--- Record extracts Enclosed Below ---

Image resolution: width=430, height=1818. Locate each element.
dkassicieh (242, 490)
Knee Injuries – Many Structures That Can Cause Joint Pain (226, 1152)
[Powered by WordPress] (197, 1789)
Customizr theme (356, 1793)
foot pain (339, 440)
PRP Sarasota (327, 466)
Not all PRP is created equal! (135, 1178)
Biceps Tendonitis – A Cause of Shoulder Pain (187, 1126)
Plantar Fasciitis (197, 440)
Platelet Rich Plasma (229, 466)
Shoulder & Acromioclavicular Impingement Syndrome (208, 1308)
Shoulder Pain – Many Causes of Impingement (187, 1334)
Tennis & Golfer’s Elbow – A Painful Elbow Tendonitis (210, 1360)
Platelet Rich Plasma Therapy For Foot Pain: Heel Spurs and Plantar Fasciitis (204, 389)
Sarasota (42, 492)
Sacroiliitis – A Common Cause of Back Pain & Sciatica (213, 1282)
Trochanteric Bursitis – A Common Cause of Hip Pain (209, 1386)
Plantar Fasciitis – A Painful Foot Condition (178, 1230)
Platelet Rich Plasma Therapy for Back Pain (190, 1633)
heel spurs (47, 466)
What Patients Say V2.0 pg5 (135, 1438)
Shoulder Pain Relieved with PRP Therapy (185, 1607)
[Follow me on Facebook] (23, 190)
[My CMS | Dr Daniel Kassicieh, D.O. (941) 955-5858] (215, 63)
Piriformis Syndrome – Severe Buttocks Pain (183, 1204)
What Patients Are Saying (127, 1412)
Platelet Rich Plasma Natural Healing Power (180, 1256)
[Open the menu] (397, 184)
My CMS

--- End of Enclosed Record extracts ---
--- Record extracts Enclosed Below ---

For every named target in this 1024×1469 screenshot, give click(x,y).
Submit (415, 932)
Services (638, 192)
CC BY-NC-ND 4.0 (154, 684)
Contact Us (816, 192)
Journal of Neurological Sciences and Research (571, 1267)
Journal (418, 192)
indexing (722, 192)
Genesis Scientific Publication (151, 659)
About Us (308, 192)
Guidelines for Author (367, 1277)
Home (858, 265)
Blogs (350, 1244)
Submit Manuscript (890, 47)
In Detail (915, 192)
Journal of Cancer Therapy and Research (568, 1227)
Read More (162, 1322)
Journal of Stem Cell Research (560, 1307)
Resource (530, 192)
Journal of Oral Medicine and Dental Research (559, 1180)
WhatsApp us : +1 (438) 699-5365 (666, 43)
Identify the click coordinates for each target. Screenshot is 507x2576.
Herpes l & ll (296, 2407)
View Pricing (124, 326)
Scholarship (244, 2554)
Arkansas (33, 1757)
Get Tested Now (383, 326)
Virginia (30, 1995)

--- End of Enclosed Record extracts ---

Exercise brief:
Retype the records above, but only those lines that fall between the line containing "Herpes l & ll (296, 2407)" and the line containing "Virginia (30, 1995)", with both of those lines included, exactly as written.

Solution for this task:
Herpes l & ll (296, 2407)
View Pricing (124, 326)
Scholarship (244, 2554)
Arkansas (33, 1757)
Get Tested Now (383, 326)
Virginia (30, 1995)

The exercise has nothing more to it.